In een recent proefschrift gepubliceerd in 2018 van de Nederlandse historicus Margriet Fokken (Beyond being koelies and kantraki: Constructing Hindostani identities in Suriname in the era of indenture 1873 – 1921) staan voorbeelden van vrouwen die al in de eerste twee decennia van de 20ste eeuw hun eigen zaak hadden of na de dood van hun man de zaken voortzetten. We mogen aannemen dat zij zeker wat basis scholing hadden om dit te kunnen doen.Zo zien wij ook hier weer hoe belangrijk uitzonderingen zijn al was het alleen om aan te geven dat er altijd mensen waren, mannen en vrouwen, die zich wisten lost te maken uit stereotype verwachtingen die in elke maatschappij voorkomen.

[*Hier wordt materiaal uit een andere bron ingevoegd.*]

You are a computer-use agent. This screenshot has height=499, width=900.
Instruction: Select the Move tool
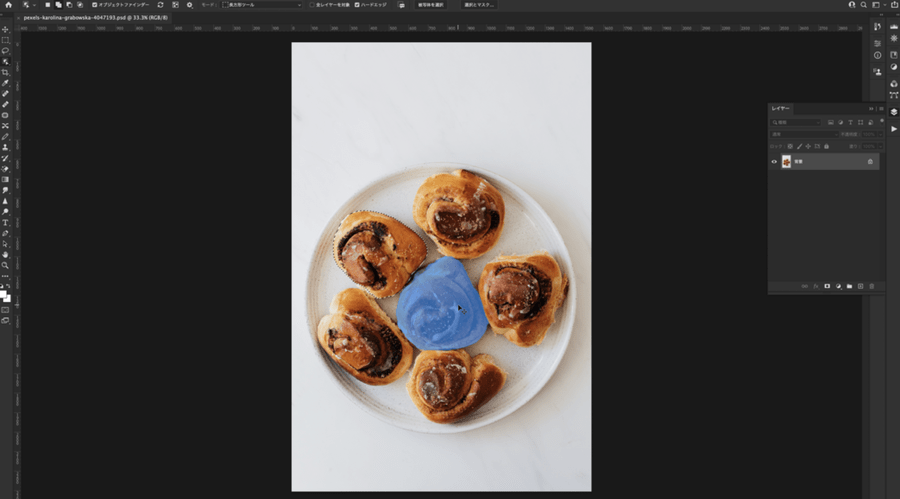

Toch zouden contractanten en later nazaten van hen steeds meer het belang van onderwijs inzien zoals Lila Gobardhan schets. Wat me altijd is opgevallen in archiefstukken waarmee ik heb gewerkt, is dat koloniale machthebbers vaak veel speelruimte hebben opengelaten voor de Brits Indiers om wel of niet deel te nemen aan onderwijs. Je krijgt de indruk dat zij al lang blij waren als zo veel als mogelijk arbeiders uit deze groep inclusief de jongens of meisjes wilden werken op de velden. De winsten gingen boven mooie idealen over een geschoolde bevolking.
In de presentatie is ook aangegeven dat contractanten belangrijk waren in de toenemende roep om openbaar onderwijs aan te bieden als tegenwicht van de religieuze scholen waar onderwijs en zieltjes winnen nauw met elkaar waren verbonden. Dat is een ander belangrijk aspect van contractarbeid in Suriname. Zij bleven erop hameren dat de koloniale overheid een taak had om onderwijs niet over te laten aan de verschillende religieuze denominaties. Het is uiteindelijk gelukt, zoals in de presentatie is geschetst. We moeten echter niet vergeten dat het openbaar onderwijs in vooral de districten geen hoog niveau had vanwege de leerkrachten die zelf nauwelijks gekwalificeerd waren. Het getuigt van enorme doorzettingsvermogen dat uiteindelijk districtskinderen ondanks het onderwijs dat zij hadden genoten, later toch in staat waren om in de hoofdstad hogere opleidingen te volgen en vooral na de Tweede Wereldoorlog tot de intellectuele top van de maatschappij te gaan behoren.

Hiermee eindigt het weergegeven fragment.